The required answer is each line in the entries below where "agent" occurs.

Dataset records:
******

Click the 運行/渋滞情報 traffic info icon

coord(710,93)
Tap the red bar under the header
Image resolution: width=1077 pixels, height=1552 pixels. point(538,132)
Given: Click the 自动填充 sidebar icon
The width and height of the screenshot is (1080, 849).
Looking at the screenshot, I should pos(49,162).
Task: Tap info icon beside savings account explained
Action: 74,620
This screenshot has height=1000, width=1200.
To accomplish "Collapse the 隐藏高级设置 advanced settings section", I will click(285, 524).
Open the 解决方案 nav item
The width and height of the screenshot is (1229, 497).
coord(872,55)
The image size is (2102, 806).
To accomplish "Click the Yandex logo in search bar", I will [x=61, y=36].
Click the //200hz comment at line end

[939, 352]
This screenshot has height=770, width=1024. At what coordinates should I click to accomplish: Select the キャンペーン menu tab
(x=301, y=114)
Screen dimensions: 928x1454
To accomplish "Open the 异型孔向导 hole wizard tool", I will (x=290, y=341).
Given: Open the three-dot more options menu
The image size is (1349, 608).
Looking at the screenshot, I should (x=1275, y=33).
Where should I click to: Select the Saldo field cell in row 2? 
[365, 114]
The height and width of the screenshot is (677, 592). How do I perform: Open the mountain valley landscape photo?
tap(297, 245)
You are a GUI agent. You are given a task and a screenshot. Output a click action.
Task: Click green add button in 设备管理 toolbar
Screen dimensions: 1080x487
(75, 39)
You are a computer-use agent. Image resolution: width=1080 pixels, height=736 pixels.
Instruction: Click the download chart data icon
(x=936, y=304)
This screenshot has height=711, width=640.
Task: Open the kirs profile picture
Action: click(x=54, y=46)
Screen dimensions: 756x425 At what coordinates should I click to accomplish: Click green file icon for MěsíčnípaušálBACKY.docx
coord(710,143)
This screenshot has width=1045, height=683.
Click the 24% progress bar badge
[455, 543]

******

Your response:
You are a GUI agent. You are given a task and a screenshot. Output a click action.
You are a computer-use agent. Image resolution: width=1080 pixels, height=736 pixels.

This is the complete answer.